TEKST:

☆ ☆ ☆ ☆ ☆ ☆ ☆

Tykająca bomba w Bałtyku. Resort ujawnia skalę. Ekspert komentuje

Na dnie Morza Bałtyckiego znajduje się broń chemiczna, broń konwencjonalna oraz wraki statków z okresu II wojny światowej. Ministerstwo Infrastruktury przekazało o2.pl, że w polskich obszarach morskich jest 200 obiektów zidentyfikowanych jako broń konwencjonalna. Jacek Bełdowski z Instytutu Oceanologii PAN ocenia, że bardzo trudno wskazać, jakie mogą być tego konsekwencje dla środowiska.

Profesor Jacek Bełdowski od lat zajmuje się bronią chemiczną i konwencjonalną, jaka znajduje się na dnie Morza Bałtyckiego. W rozmowie z o2.pl mówi, że około 40 tys. ton tej pierwszej znajduje się w akwenie.

Dane te pochodzą z dokumentacji z 1993 roku. Informacje przekazały strony rosyjska i niemiecka. Broń chemiczna była gromadzona m.in. w niemieckim porcie Wolgast, skąd była wywożona i zatapiana. Około 2 tysiące ton trafiło do Głębi Gotlandzkiej, a kolejne 38 tysięcy do Głębi Bornholmskiej – wyjaśnia prof. Jacek Bełdowski w rozmowie z o2.pl.

☆ ☆ ☆ ☆ ☆ ☆ ☆

WYCIĄG DANYCH:
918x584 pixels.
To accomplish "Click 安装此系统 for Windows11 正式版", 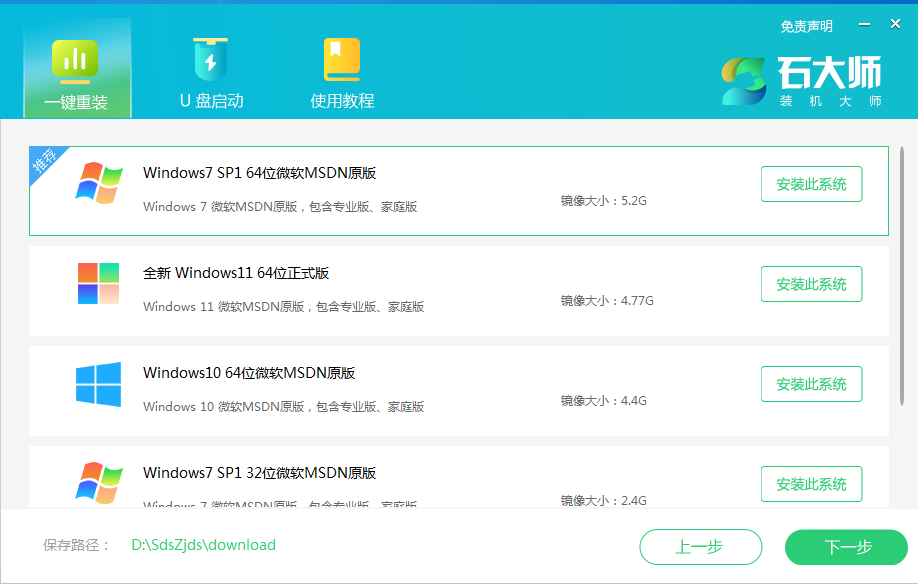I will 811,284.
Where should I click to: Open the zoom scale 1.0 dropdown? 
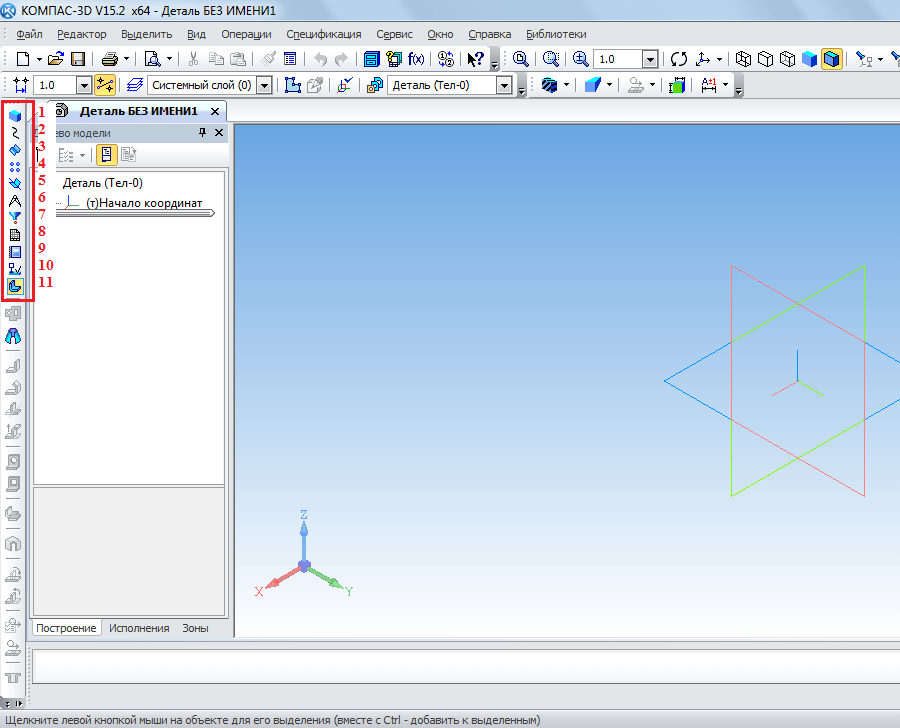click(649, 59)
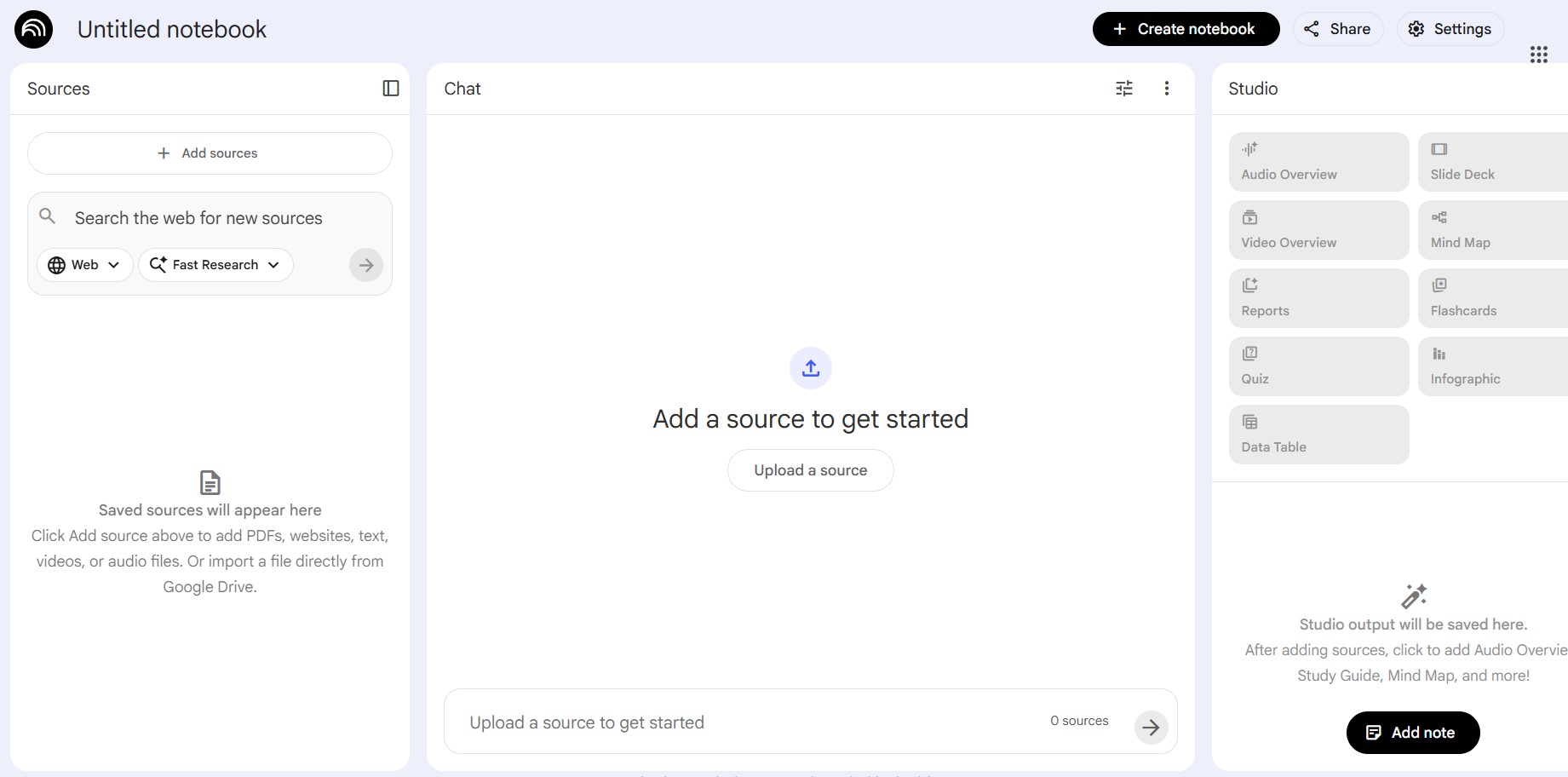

☆ ☆ ☆ ☆ ☆ ☆ ☆

ZADANIA DO WYKONANIA:
(a) Ile obiektów zidentyfikowanych jako broń konwencjonalna znajduje się w polskich obszarach morskich według tekstu o broni na dnie Bałtyku?
(b) Zamień „Ministerstwo Infrastruktury” na „Resort infrastruktury” we fragmencie tekstu o broni na dnie Bałtyku, który zaczyna się od „Na dnie Morza Bałtyckiego znajduje” i kończy na „konsekwencje dla środowiska.”, a potem podaj ten fragment.
Wiersze nie mają żadnego związku z tekstem.

WYNIKI ZADAŃ:
(a) W polskich obszarach morskich jest 200 takich obiektów.

(b)
Na dnie Morza Bałtyckiego znajduje się broń chemiczna, broń konwencjonalna oraz wraki statków z okresu II wojny światowej. Resort infrastruktury przekazało o2.pl, że w polskich obszarach morskich jest 200 obiektów zidentyfikowanych jako broń konwencjonalna. Jacek Bełdowski z Instytutu Oceanologii PAN ocenia, że bardzo trudno wskazać, jakie mogą być tego konsekwencje dla środowiska.